▸ **Work to complete**: Locate "This screenshot has height=347, width=715." in the records below, then copy its line and every following line exactly, without the pictures.

[Opening Entries provided section]

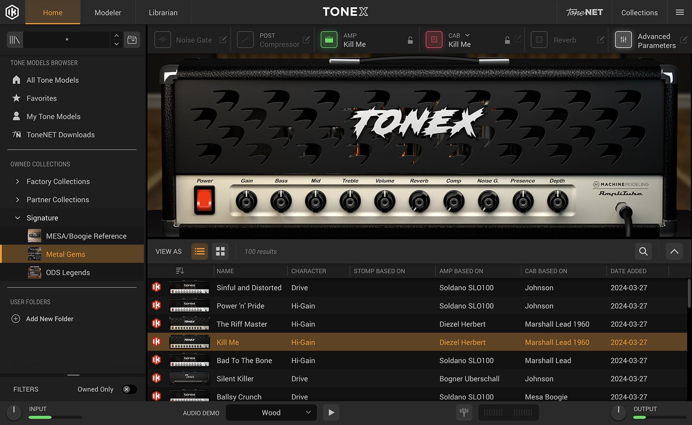Collapse the Signature collection
The width and height of the screenshot is (692, 425).
point(17,217)
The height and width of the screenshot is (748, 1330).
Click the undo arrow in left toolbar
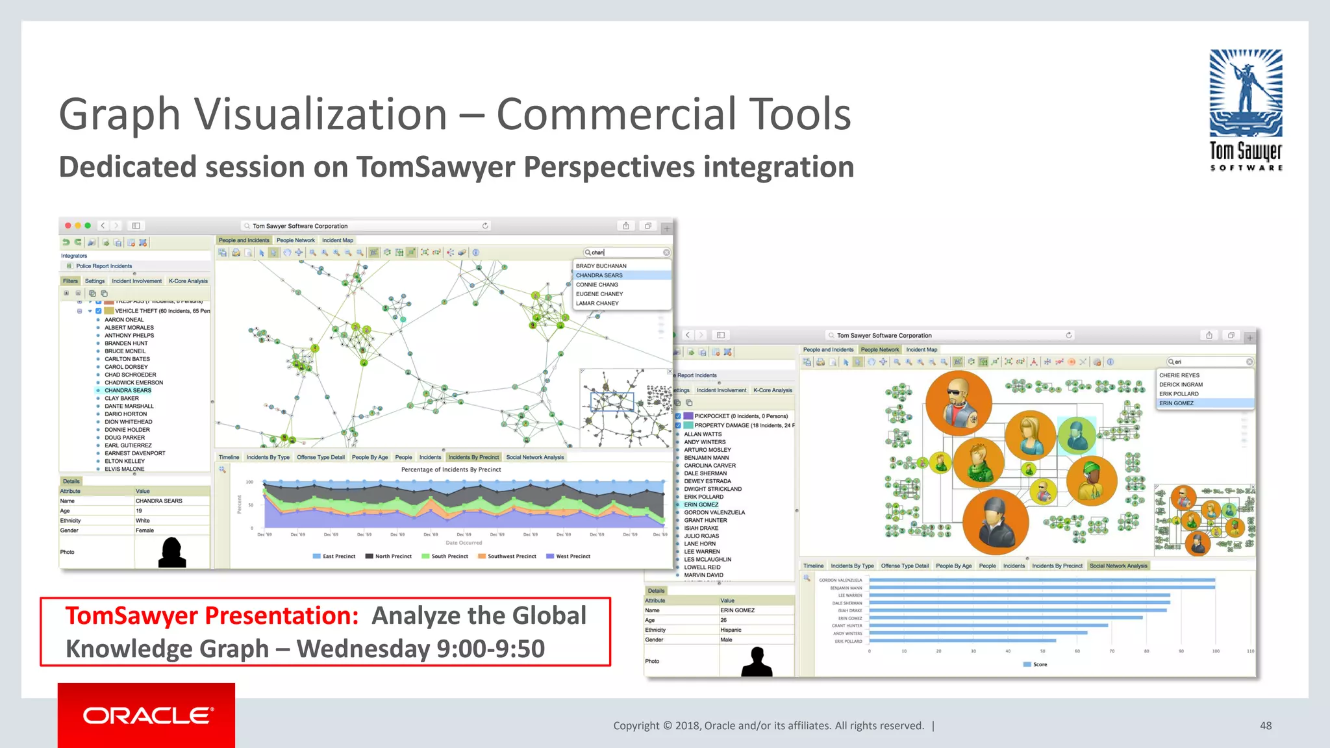coord(66,242)
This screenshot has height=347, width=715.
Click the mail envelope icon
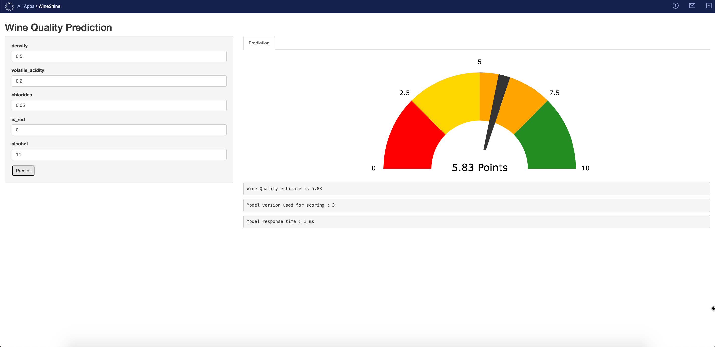pos(692,6)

[Closing Entries provided section]

▸ **Output for this exercise**:
This screenshot has height=347, width=715.
Click the mail envelope icon
pos(692,6)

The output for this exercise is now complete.